Respiratory failure caused by chronic lung infection with Pseudomonas aeruginosa bacteria is a common cause of death in patients with cystic fibrosis (CF), a genetic disease that is common in individuals of European descent. A study published in PLOS Pathogens demonstrates that an antimicrobial peptide produced by human immune cells can promote mutations in the bacterium that make it more lethal.

Daniel Wozniak, from The Ohio State University Wexner Medical Center, USA, and colleagues studied a process called "mucoid conversion", which involves mutations in Pseudomonas that produce a sticky sugar coating of the bacteria which makes them more resistant to various treatments. The process is fairly well understood, and involves mutation of a particular Pseudomonas gene called mucA. Searching for factors of the human host that facilitate mucA mutation, the scientists found that specific immune system cells called polymorphonucleocytes (or neutrophils), which are present in large numbers in lung cells of patients with CF, can trigger Pseudomonas mucoid conversion, and that a specific antimicrobial factor produced by these cells called LL-37 plays a key role.

At high doses, LL-37 can kill bacteria by poking large holes into their cell walls. However, at lower concentrations (which seem to mimic the situation in the lungs of CF patients), the scientists found that some LL-37 molecules can enter the bacterial cells without killing them. Once inside, LL-37 appears to be able to directly interact with and alter the bacterial DNA, leading to mutation of the mucA gene. The resulting mucoid conversion makes the sugar-coated bacteria then resistant to higher doses of LL-37, including doses that would readily kill the "naked" Pseudomonas bacteria prior to mucoid conversion.

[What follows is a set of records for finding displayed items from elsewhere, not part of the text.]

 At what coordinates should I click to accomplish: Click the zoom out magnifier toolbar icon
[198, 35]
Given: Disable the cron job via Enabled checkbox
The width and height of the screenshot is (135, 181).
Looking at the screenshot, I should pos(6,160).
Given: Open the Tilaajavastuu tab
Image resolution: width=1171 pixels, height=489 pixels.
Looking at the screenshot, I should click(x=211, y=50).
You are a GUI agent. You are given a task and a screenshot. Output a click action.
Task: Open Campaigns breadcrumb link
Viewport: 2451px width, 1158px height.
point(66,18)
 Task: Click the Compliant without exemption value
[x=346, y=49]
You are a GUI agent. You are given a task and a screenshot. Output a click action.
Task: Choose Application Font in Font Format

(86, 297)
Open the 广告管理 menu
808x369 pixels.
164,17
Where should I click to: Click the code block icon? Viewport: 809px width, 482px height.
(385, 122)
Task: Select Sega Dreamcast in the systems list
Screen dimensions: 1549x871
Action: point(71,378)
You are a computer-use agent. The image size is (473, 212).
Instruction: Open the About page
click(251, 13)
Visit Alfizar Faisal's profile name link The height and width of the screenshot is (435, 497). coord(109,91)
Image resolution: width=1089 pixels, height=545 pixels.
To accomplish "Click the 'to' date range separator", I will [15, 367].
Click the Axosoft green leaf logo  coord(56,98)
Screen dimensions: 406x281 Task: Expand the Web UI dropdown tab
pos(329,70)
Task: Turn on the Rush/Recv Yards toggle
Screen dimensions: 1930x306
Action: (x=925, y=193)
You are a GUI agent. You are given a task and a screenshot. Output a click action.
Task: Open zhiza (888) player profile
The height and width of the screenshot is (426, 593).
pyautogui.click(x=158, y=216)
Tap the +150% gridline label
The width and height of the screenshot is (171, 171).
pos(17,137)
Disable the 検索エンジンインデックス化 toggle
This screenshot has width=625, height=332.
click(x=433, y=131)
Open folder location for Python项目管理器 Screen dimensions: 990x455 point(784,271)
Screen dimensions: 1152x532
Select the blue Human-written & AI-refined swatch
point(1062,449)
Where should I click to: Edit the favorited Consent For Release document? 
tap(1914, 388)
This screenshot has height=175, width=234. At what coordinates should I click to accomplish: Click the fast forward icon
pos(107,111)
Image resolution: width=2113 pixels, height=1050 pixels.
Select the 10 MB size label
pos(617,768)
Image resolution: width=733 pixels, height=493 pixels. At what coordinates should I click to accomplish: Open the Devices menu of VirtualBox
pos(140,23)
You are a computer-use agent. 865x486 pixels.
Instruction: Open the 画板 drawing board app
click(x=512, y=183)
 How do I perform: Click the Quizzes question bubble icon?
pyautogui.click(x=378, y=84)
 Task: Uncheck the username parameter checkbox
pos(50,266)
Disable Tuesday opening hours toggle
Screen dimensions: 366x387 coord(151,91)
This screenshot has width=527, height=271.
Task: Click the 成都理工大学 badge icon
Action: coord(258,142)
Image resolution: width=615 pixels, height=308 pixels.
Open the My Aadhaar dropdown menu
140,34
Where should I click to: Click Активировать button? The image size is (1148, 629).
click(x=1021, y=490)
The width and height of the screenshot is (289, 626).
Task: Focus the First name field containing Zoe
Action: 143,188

The scientists went on to show that LL-37 can induce mutations besides those in mucA in both Pseudomonas and E. coli, showing that its function as a mutagen is neither restricted to a particular gene nor a particular pathogen.

Taken together, the results demonstrate that an antimicrobial substance can, at low dose, function as a mutagen that makes bacteria more dangerous. Given that antimicrobial peptides similar to LL-37 are being discussed as promising leads for the development of new antibiotics, the scientists say their data "reinforce how important it is to consider the impact of current and novel treatments and the host immune response on evolution of microbial communities during chronic infections."